Imagem & quot; andarilho & quot; e a 'cara de uma ideia' o personagem principal do romance & quot; Os irmãos Karamazov & quot; - Alyosha Karamazova, 1879

Neste contexto, recorda-se imediatamente o Stolz da Oblomov, que participou em “alguma empresa de envio de mercadorias para o estrangeiro” e retratado por Goncharov “incessantemente em movimento: se a sociedade precisa de enviar um agente para a Bélgica ou para a Inglaterra, eles o enviarão; você precisa escrever um projeto ou adaptar uma nova ideia ao caso - eles escolhem. Enquanto isso, viaja pelo mundo e lê: quando tem tempo - Deus sabe”; ou Lujin de Crime e Castigo, psicologicamente mais verossímil, assim como o já conhecido Neradov ou Kalinovich de A Thousand Souls de Pisemsky: “Devo dizer que o conforto na mente do meu herói sempre foi de grande importância. E para quem, porém, dos jovens respeitáveis e sensatos de nosso tempo, ele não tem esse significado? O autor ficou com a firme convicção de que para nós, os filhos deste século, a fama, o amor, as ideias do mundo,a imortalidade nada é antes do conforto. Netos russos de Eugène Rastignac, esses jovens enérgicos não faziam cerimônia nas ruínas do antigo regime - tanto na literatura quanto na realidade.

Em vez de simplesmente decair sob o ataque dos proprietários do capital, o antigo sistema feudal-burocrático imediatamente começou a interagir com eles. Por exemplo, já no final de 1859, os condes Shuvalov e Bobrinsky - representantes da elite da corte e os futuros pilares do "partido aristocrático" - estão envolvidos em um negócio muito lucrativo: a construção de prédios de apartamentos e na companhia de economistas liberais conhecidos como Alexander Abaza (futuro ministro das finanças) e outros empresários de família não particularmente nobre.
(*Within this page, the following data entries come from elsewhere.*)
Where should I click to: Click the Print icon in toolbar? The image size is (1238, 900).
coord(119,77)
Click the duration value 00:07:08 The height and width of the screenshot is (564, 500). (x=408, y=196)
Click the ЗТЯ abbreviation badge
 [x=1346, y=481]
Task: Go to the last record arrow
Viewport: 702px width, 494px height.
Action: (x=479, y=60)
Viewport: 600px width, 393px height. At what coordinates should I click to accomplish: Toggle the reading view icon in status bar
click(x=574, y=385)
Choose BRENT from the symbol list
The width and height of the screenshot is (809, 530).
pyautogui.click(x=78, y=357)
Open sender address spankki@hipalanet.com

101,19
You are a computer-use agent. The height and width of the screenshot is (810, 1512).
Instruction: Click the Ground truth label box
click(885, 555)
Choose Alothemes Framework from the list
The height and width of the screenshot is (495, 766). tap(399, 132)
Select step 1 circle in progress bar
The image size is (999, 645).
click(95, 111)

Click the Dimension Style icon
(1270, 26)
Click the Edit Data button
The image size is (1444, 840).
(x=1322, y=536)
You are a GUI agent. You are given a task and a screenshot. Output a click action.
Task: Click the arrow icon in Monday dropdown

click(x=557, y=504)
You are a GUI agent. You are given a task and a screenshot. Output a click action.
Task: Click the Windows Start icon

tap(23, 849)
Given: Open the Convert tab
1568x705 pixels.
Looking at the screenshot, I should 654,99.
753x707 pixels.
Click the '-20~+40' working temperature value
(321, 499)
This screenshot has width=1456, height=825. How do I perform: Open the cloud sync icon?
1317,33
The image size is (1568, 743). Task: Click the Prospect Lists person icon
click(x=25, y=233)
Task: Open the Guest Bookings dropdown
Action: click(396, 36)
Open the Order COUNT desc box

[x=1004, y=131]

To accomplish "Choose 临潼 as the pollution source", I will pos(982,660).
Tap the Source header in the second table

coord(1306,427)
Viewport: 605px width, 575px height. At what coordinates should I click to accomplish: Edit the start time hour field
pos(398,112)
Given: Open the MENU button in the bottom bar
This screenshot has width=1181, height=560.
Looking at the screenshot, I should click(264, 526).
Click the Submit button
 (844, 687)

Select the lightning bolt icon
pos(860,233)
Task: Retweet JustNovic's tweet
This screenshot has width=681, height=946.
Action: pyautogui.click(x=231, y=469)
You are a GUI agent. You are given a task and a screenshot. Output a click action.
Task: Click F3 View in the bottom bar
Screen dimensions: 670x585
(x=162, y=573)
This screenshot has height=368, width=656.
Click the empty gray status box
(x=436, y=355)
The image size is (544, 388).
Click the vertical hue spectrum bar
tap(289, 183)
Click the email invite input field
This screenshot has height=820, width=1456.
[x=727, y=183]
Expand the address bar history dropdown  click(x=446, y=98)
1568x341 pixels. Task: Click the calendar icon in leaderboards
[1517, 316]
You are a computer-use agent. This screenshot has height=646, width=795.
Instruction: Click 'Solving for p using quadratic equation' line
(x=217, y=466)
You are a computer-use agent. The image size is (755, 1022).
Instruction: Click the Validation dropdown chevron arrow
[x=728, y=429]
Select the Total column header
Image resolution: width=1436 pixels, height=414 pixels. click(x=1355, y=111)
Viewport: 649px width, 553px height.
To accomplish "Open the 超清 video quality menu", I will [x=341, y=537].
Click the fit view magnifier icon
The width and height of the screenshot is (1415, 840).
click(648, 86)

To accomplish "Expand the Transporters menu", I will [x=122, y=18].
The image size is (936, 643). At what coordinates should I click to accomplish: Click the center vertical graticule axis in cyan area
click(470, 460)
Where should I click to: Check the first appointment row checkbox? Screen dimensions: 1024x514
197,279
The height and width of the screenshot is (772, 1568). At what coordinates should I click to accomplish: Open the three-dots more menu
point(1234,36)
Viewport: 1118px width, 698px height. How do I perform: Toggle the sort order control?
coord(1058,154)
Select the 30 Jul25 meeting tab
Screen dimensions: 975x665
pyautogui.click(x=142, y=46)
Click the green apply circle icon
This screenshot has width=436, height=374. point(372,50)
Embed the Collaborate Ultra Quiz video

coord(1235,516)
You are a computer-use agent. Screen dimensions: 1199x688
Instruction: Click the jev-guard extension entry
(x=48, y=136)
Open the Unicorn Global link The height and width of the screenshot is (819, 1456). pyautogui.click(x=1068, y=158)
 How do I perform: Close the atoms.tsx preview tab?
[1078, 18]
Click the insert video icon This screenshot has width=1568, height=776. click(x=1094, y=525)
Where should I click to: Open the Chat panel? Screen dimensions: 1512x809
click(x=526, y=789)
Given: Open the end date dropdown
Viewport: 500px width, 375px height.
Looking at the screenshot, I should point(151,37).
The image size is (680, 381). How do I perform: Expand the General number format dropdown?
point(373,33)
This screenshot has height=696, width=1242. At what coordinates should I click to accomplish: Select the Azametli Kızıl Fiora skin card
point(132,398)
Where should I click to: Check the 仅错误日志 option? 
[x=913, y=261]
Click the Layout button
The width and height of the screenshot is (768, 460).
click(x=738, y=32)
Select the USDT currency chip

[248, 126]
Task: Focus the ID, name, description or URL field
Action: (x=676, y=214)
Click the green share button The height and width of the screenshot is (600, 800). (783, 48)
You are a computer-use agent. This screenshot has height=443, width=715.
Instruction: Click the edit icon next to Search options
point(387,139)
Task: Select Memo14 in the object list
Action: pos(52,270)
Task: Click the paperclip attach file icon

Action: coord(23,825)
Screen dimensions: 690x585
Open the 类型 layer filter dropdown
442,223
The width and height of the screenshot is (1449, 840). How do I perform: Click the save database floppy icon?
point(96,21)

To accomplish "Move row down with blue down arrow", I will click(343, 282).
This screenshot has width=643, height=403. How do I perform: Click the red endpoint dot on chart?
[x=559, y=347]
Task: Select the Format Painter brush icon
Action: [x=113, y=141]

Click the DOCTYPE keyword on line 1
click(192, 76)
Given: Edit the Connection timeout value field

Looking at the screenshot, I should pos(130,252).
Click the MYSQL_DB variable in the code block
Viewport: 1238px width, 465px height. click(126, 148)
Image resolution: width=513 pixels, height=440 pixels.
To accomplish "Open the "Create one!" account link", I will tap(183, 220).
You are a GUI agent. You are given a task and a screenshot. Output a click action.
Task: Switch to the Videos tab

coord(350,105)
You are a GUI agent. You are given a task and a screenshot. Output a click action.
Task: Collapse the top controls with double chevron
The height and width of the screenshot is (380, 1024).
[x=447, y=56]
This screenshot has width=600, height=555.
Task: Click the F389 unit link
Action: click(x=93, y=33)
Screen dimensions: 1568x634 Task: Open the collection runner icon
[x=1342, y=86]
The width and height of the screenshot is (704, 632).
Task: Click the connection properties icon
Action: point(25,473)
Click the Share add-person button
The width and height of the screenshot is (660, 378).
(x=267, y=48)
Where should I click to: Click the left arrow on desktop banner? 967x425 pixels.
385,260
Em 1859, houve um aumento significativo do número de comissões e subcomissões ministeriais, que, segundo a versão oficial, foram criadas com o objetivo de modernizar o sistema bancário, mas na realidade não o transformaram tanto.quantos passam a exercer funções de intermediário entre a oligarquia tradicional da corte e as novas forças econômicas.

O último retrato conhecido do protagonista de O Idiota, 1867
O último retrato conhecido do protagonista de O Idiota, 1867

O último retrato conhecido do protagonista de O Idiota, 1867

Um exemplo notável de tais maquinações pode ser considerado a fundação da Sociedade Principal das Ferrovias Russas (GOCD), que detinha 60% do capital de investimento total do país: por décadas foi uma organização econômica poderosa e uma cobertura para todos os tipos de abuso. Na época de sua formação, entre os membros do GOCD havia financistas influentes e experientes (Barão Alexander Stieglitz), mercadores de Moscou e gregos do sul da Rússia que fizeram fortuna em fazendas de vinho (Vasily Kokorev, Dmitry Benardaki), cortesãos influentes (Alexey Orlov, Nikolai Yusupov, Eduard Baranov), membros da família imperial e … o próprio Alexandre II, dono de 1200 ações. Essa, aliás, foi a principal razão pela qual, apesar da crise óbvia, o sistema de poder czarista sobreviveu na década de 1960. Imediatamente após as reformas, os interesses administrativos e econômicos permitiram a união da sociedade: todos se beneficiaram do regime político, que, dado seu arcaísmo personalista e opacidade, os oligarcas da época acertadamente consideravam mais maleável do que qualquer outro. "As abominações sempre chegaram até nós às escondidas", comentou um contemporâneo observador. - Então chegou até nós, rastejando de barriga, palmo a palmo e servidão; então, talvez, a dependência do capital da terra se espalhe. "palmo a palmo e servidão; então, talvez, a dependência do capital da terra se espalhe. "palmo a palmo e servidão; então, talvez, a dependência do capital da terra se espalhe."